I explore the emotional and existential experience of repetition in our daily tasks and in the mediated ways we participate in culture, from television watching to gaming to flipping through magazines. Working in a combination of digital and handmade media, I use the conceptual strategies of accumulation, collection, appropriation and remix to reveal the capacity of these tasks/pleasures to be either monotonous, frenzied or meditative.
I can't ever really know if such a thing as human nature exists, but I find meaning in the proposition that the search for meaning is our primary drive. It's the articulation of a world view that gives me the faith to keep going when I experience the void.

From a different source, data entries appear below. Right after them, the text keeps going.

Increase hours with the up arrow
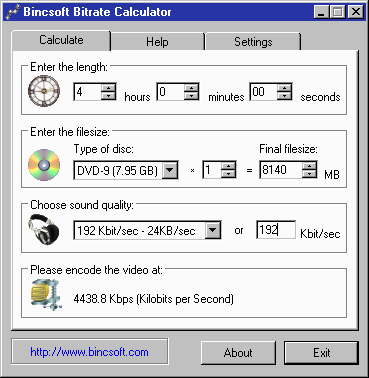The width and height of the screenshot is (369, 378). pos(108,88)
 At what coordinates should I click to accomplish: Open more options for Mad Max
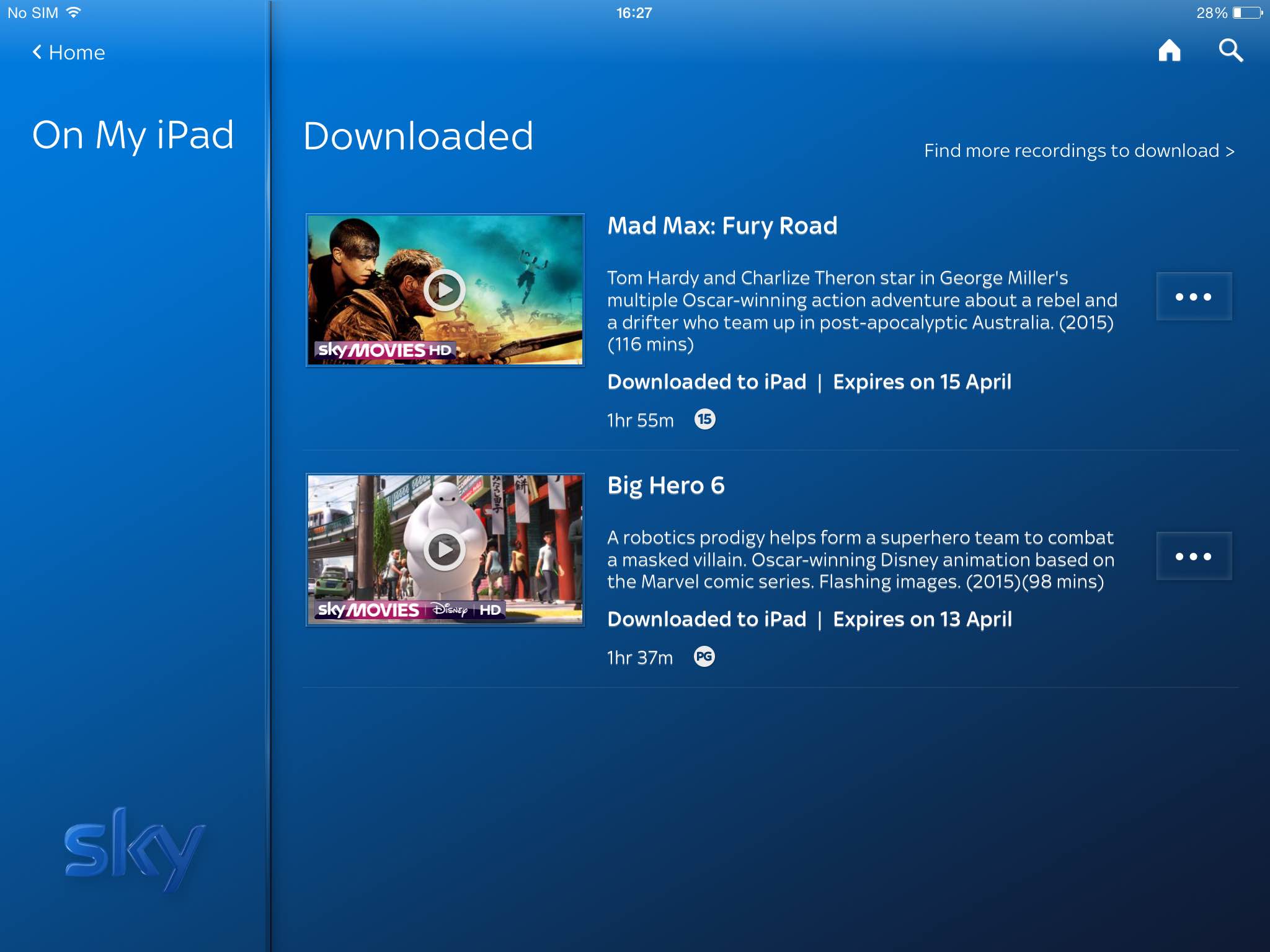pos(1193,296)
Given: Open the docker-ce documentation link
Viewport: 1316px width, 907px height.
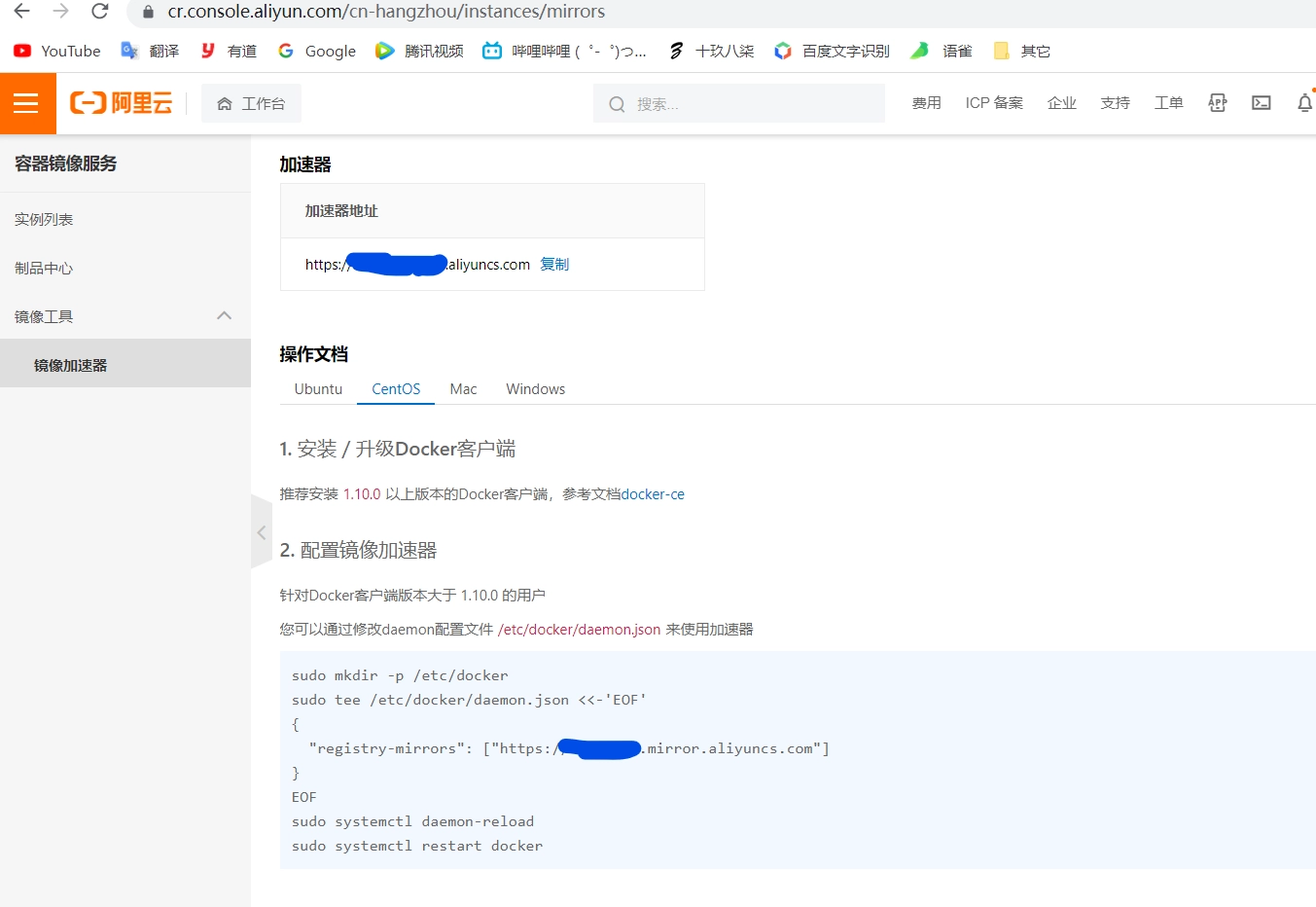Looking at the screenshot, I should (653, 493).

So I look to the shared places in our culture for evidence of this, and I see it all around us, especially in the grossness of our consumer culture. But every place that something manufactured exists, there also exists authenticity. The idiosyncratic way we pick and choose from the overwhelming mass of products and images reveals the authenticity of our cultural experiences. Whether looking at art in a gallery or watching the season finale of a favorite show, we are cultural participants. We are producers, as well as consumers, champions as well as critics.
Our participation in mass-media culture reveals the holes we have inside. And as much as it can contribute to those holes, it also contributes to filling them in a satisfying way. Culture, in general, whether high or low, can be seen as both the cause and the antidote to our existential emptiness. Facing that paradox, rather than turning away, is a spiritual act.